The past week gave me a couple of good lessons in this. First, it was the pen.

The first gift he ever gave me was a Lamy fountain pen, for my birthday, three weeks after we met. I had mentioned to him a couple of weeks before how much I love fountain pens, and I still have that pen, to this day. Over the course of our relationship, he gave me several other pens, nicer, and more expensive. My favourite one was the Pelikan. I loved that pen. It had a nib that was perfectly suited to my writing style.

Last week, I lost that Pelikan. Actually, I think it was stolen from my bag. But either way, it's gone.

I was so upset. So, so, upset. Partly, because it was such a beautiful pen, and not the kind of thing I would go out and buy for myself. And also, because it is one of the few physical things I have left of that relationship. When I left, I didn't take many physical things with me.
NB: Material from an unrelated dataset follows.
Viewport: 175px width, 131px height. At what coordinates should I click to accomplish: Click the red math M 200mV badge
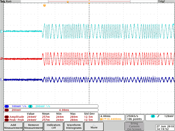7,110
But I took all of my pens. To lose one was heartbreaking.

I called him and told him. I was hoping for a little sympathy, and understanding. He knew how important those pens were to me, and what they meant to me in terms of our relationship. I don't know what I was thinking. He said it gently, and kindly. But it was the same story I've heard a thousand times, "it was just a 'thing'. Let it go. It's not memories. It's not our relationship. Let go of attachments."

What. Ever.

Today, I let go of something else. I took my engagement ring to a jeweller to get the stone reset into a necklace. I guess it's only half letting go, since I'm keeping the diamond. But it wasn't easy to leave the ring and know it wouldn't be there when I got back. But I knew it was time. I want to wear it when I run the half marathon on May 11. I want to stop thinking about the first time he gave it to me, at the Rainbow Room in New York City. I want to stop thinking about the second time he gave it to me, on a quiet Sunday night at home. I want to stop trying it on with my wedding band, and feeling sad because it looks so beautiful, and then having to put it away again.

I know they're just things. I KNOW. But it's hard.